• Aim: Which of the lines below contain the word "dimensions"? Copy out each of those lines in full.

• Information given:
- - -
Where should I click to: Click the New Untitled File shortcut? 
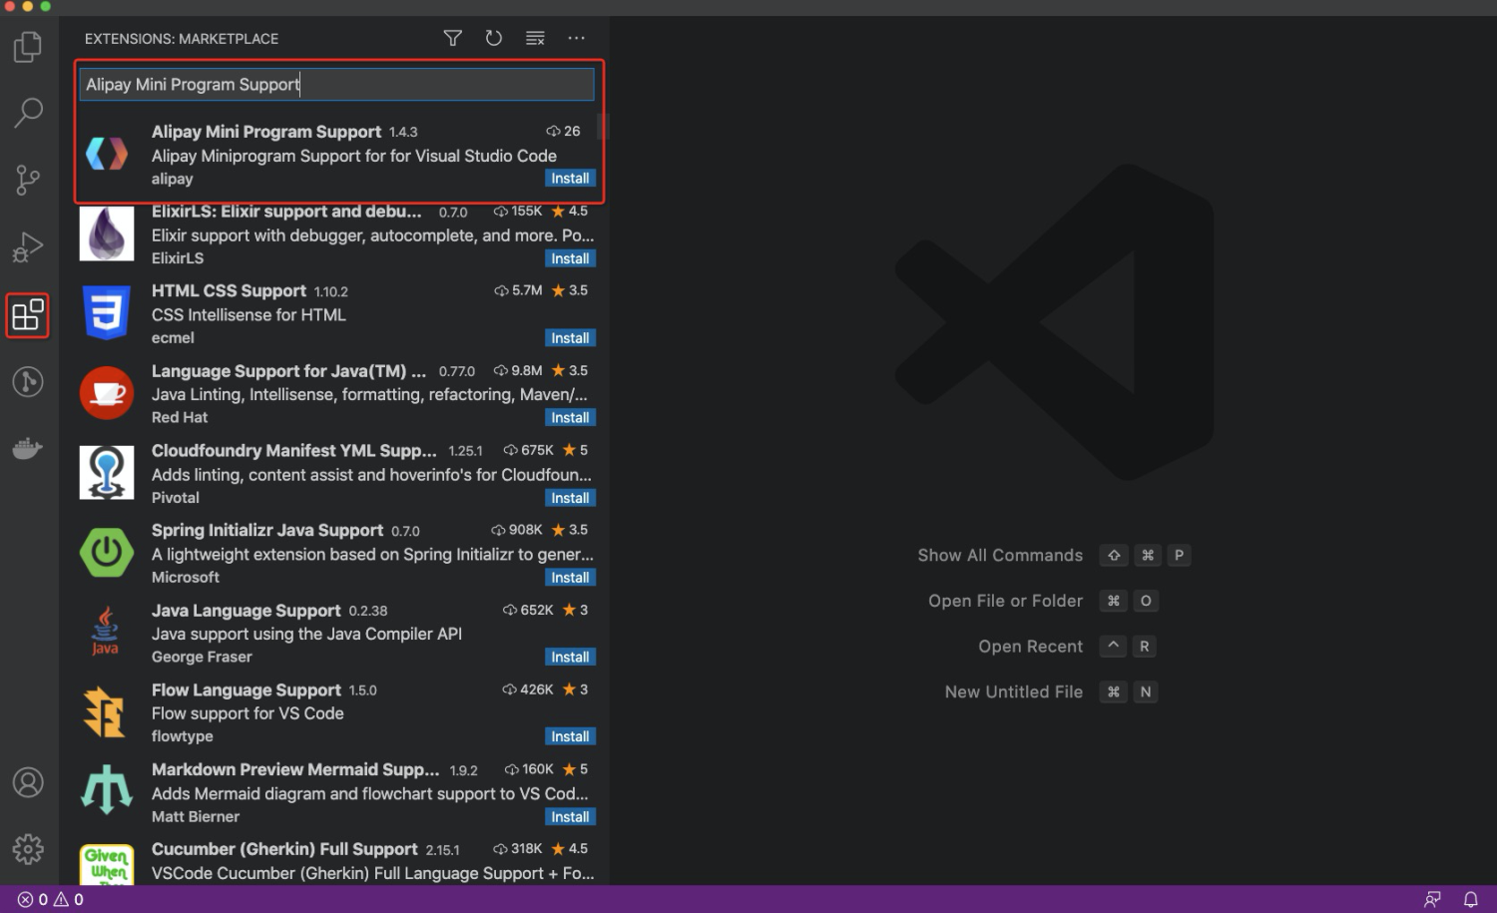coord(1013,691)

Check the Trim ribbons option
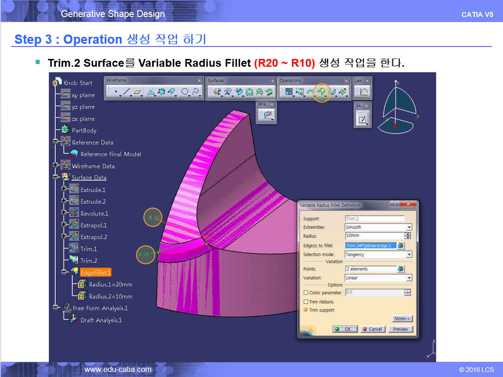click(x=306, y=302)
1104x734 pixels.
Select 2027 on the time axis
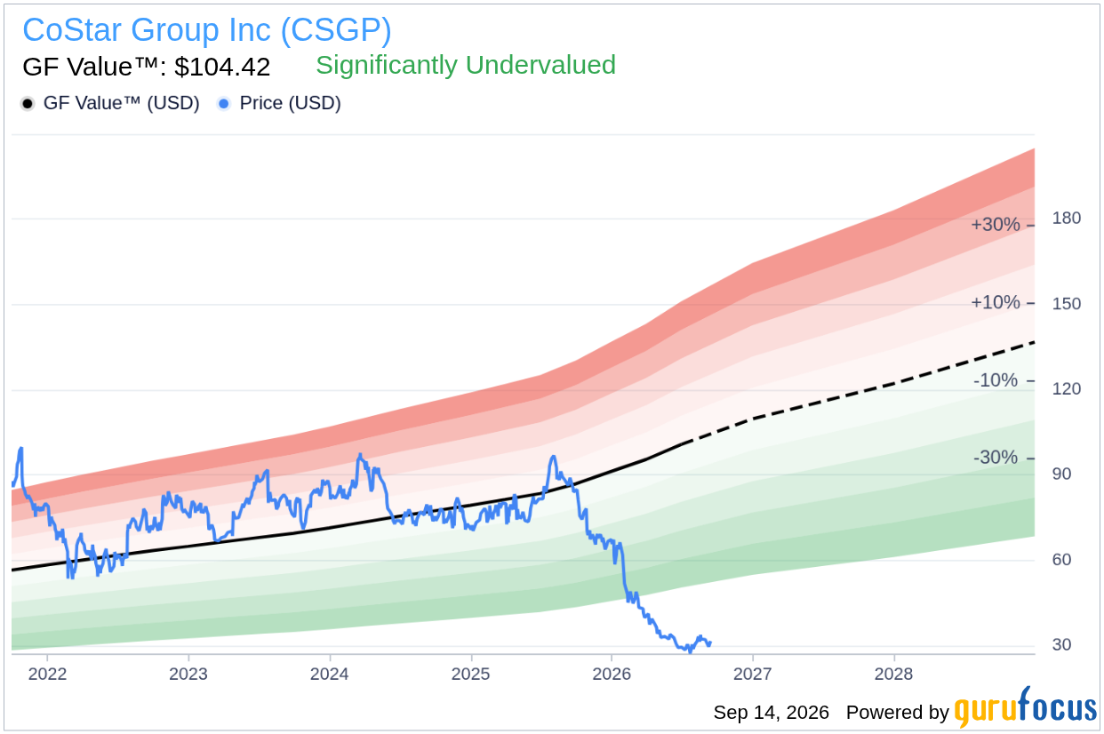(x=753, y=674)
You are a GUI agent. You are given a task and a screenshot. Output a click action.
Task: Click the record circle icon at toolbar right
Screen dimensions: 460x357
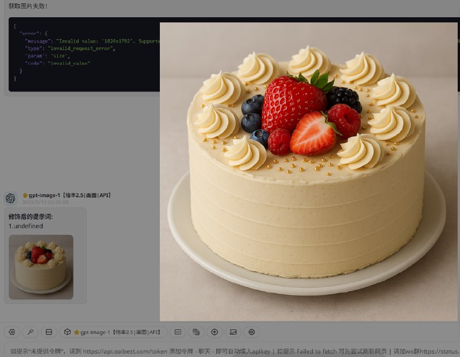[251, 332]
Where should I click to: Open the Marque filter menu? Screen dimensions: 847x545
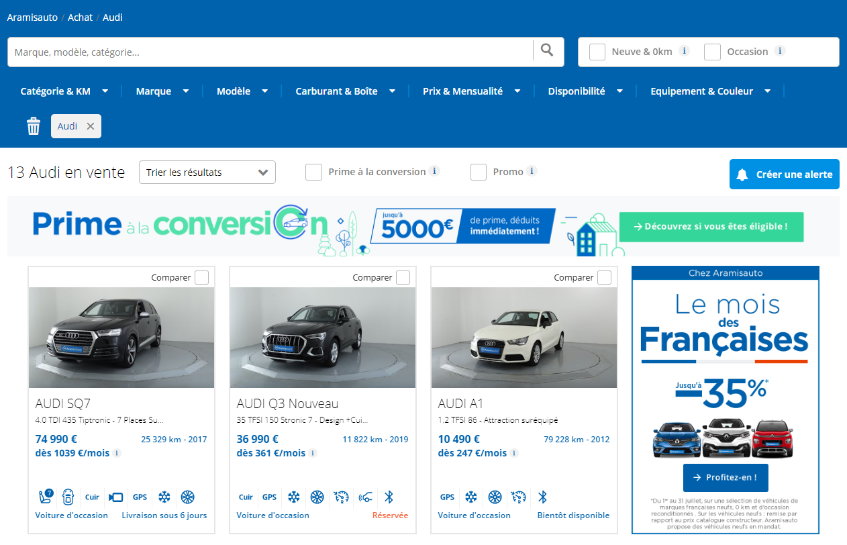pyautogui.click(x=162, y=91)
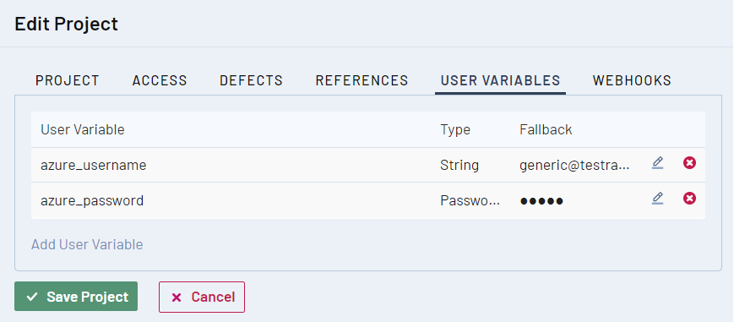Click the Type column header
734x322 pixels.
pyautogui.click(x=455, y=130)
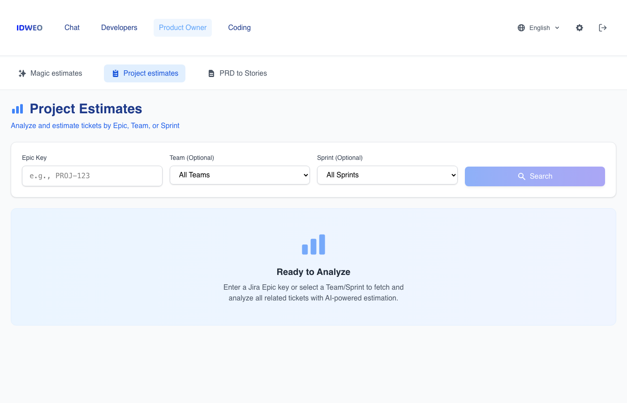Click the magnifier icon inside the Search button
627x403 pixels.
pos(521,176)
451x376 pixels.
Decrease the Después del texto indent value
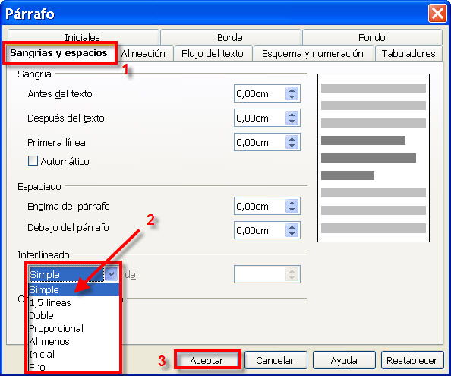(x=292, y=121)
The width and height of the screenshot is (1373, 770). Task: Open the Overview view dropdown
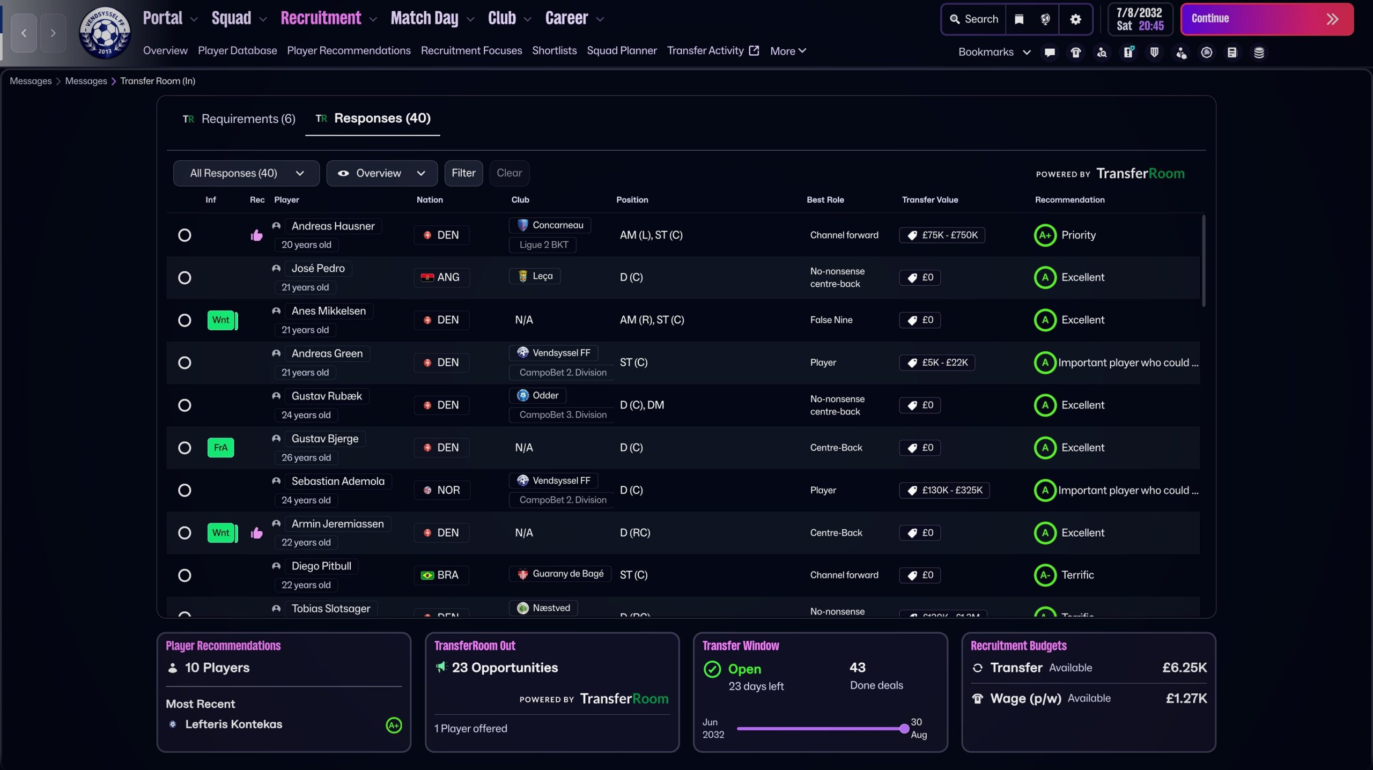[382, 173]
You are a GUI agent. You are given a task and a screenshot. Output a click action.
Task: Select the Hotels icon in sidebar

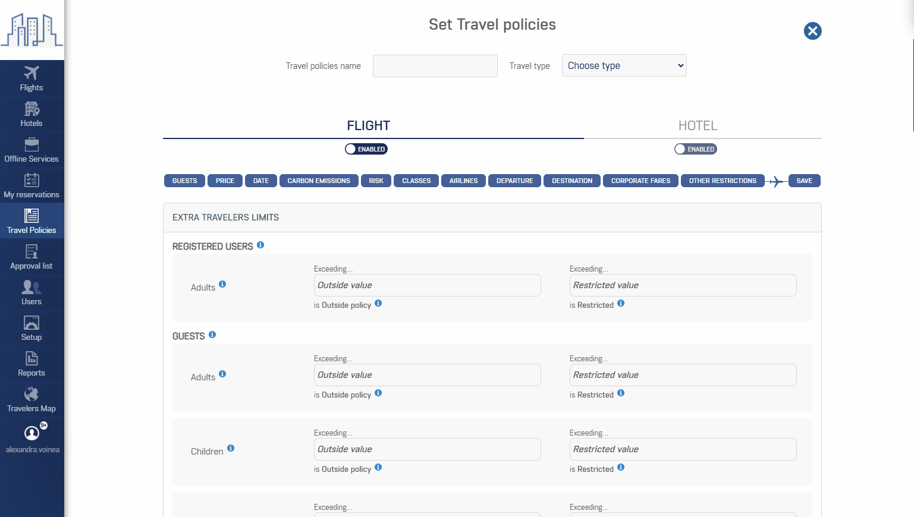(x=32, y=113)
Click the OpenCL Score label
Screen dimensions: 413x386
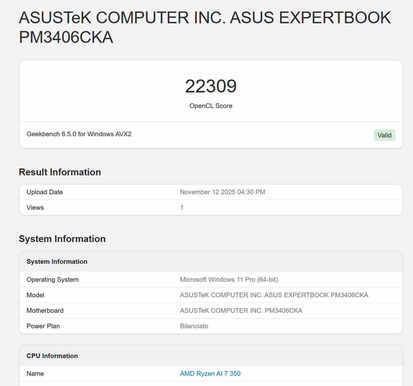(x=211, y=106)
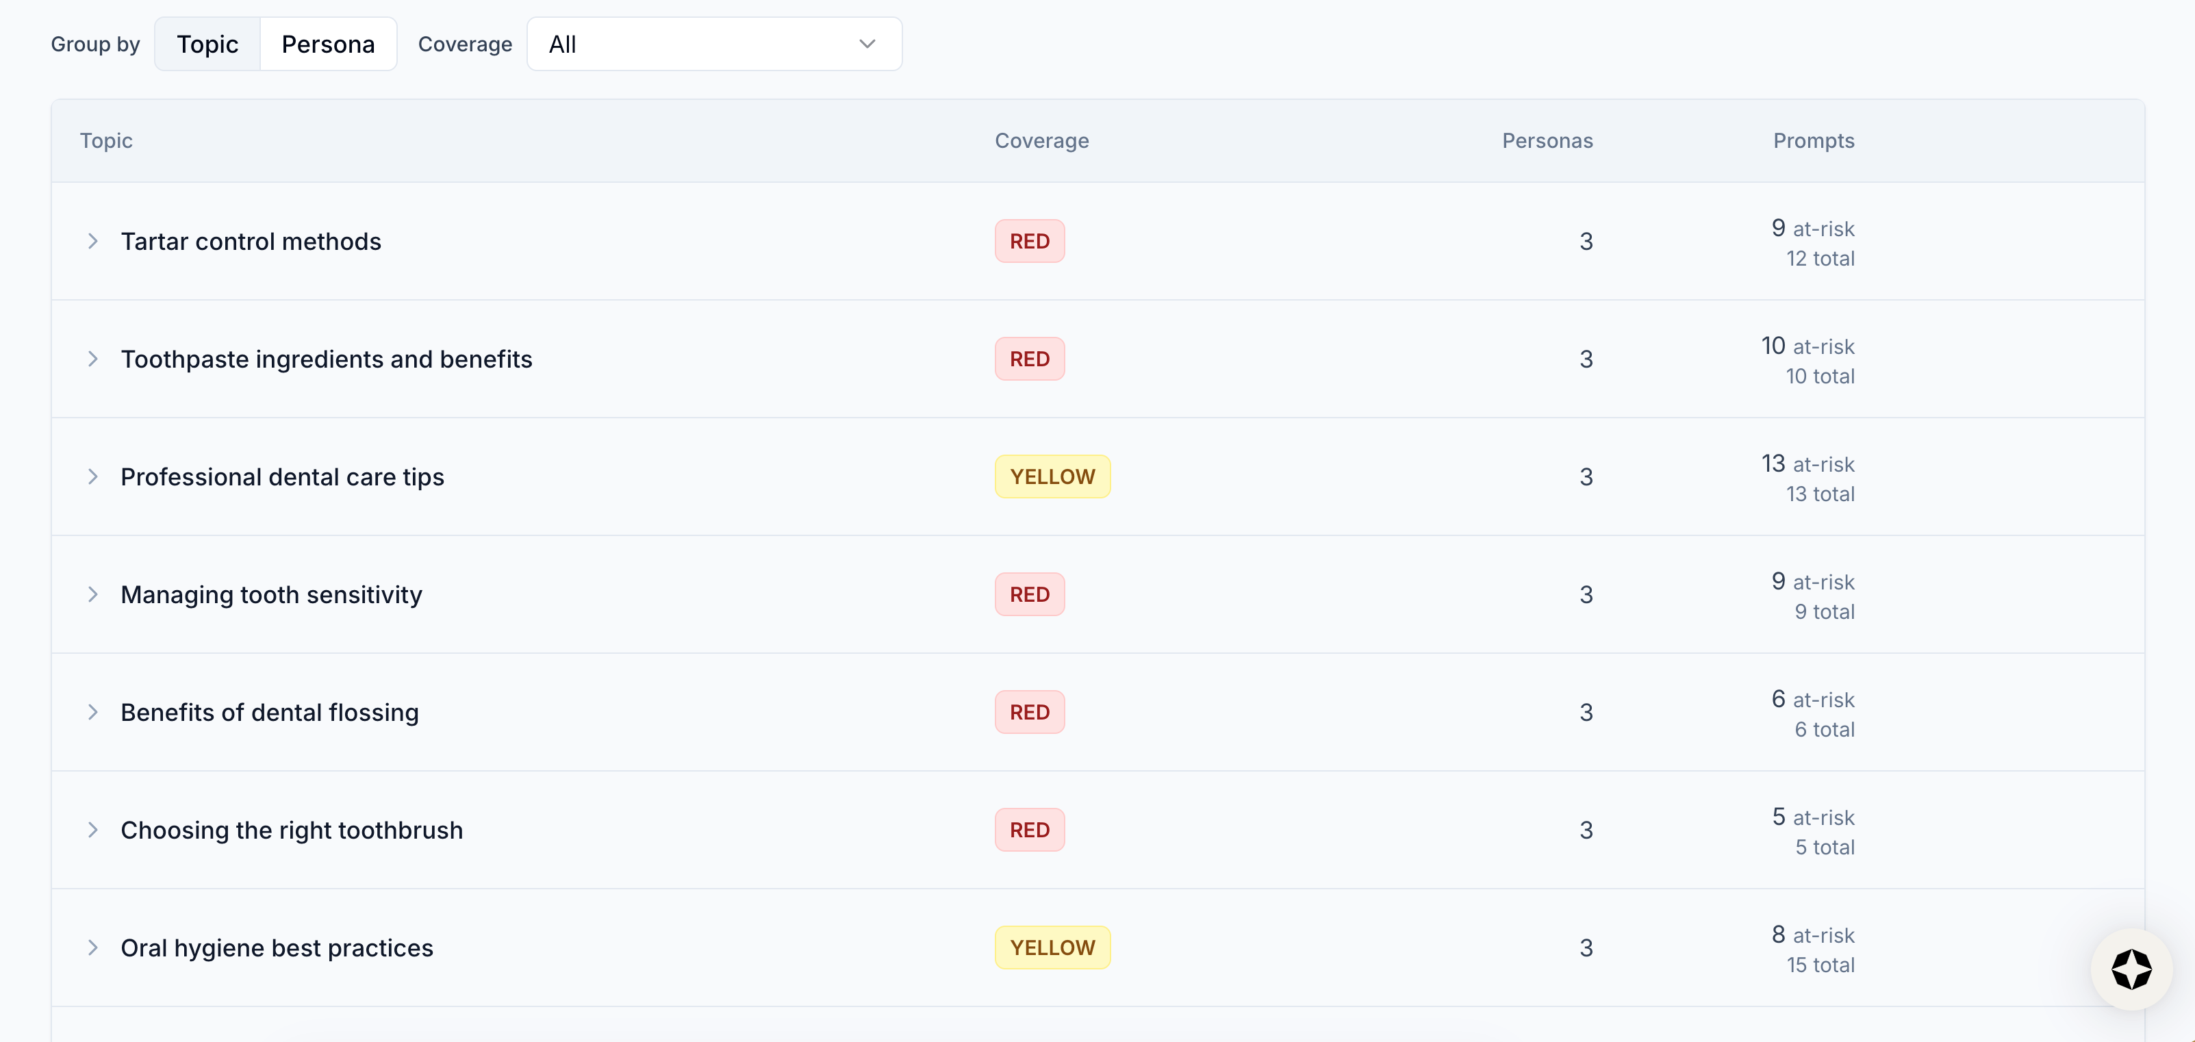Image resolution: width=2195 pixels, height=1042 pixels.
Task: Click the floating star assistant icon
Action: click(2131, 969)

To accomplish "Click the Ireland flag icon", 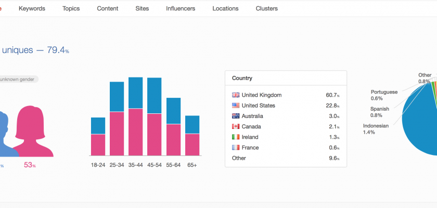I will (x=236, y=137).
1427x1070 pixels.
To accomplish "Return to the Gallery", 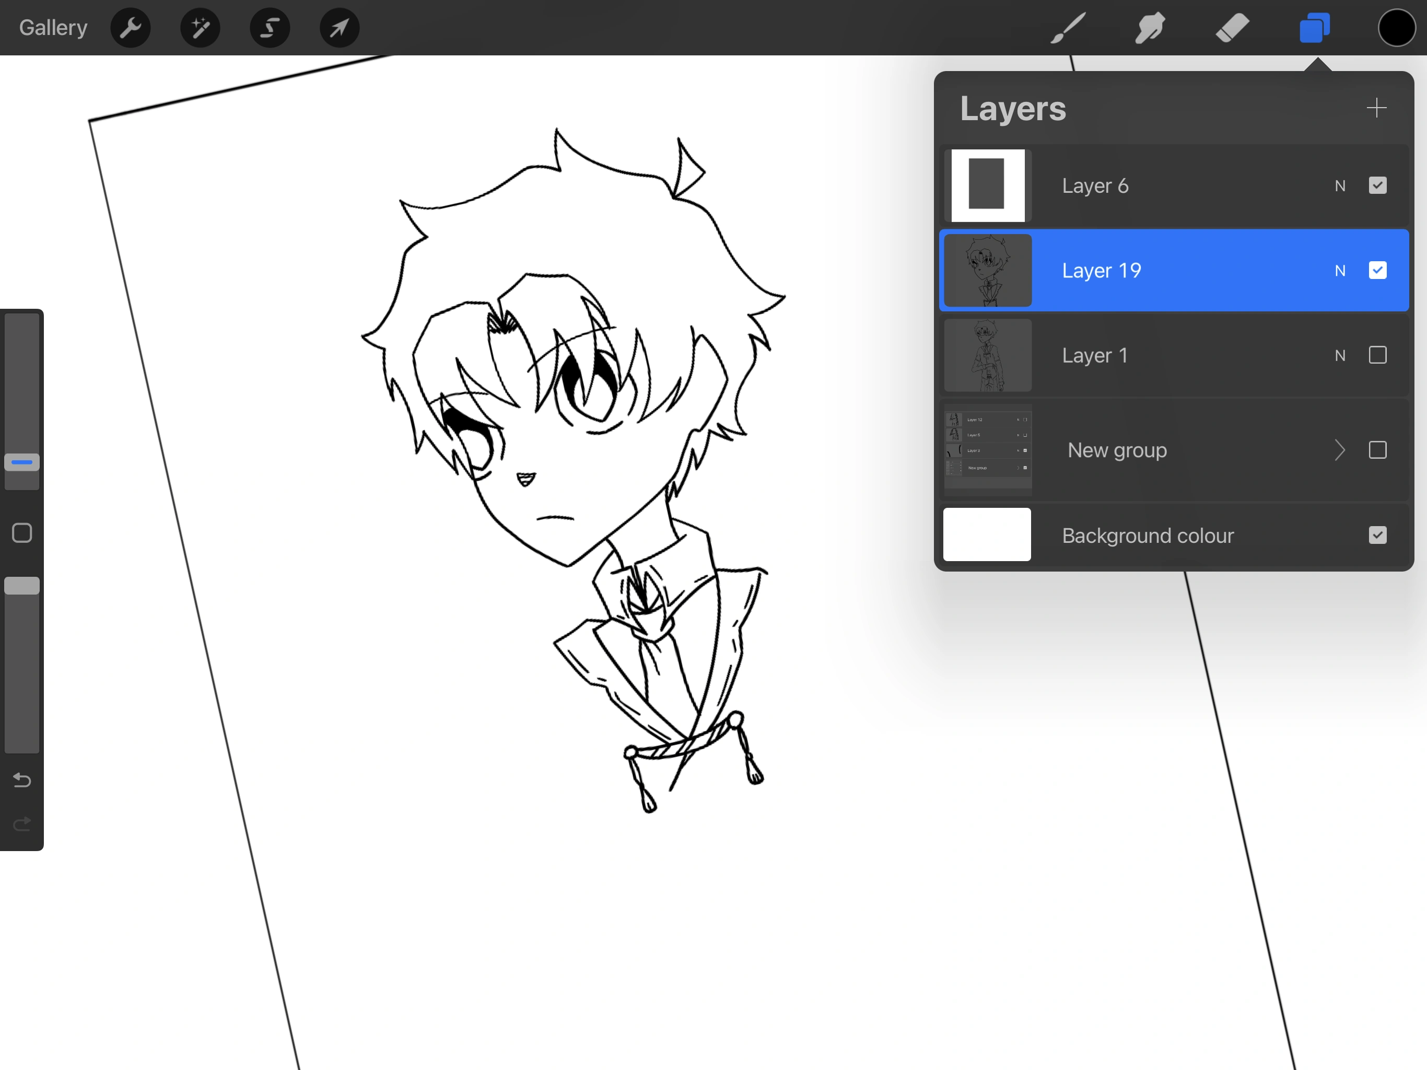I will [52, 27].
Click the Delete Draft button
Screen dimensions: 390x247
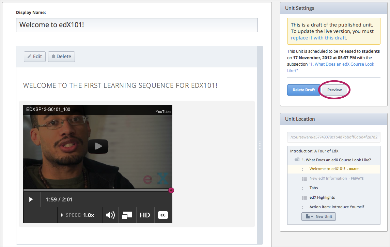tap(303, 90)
- - -
• Correct answer:
Screen dimensions: 460x357
Where should I click to: Open the Marque filter menu? Screen dimensions: 847x545
Screen dimensions: 413x386
Screen dimensions: 390x247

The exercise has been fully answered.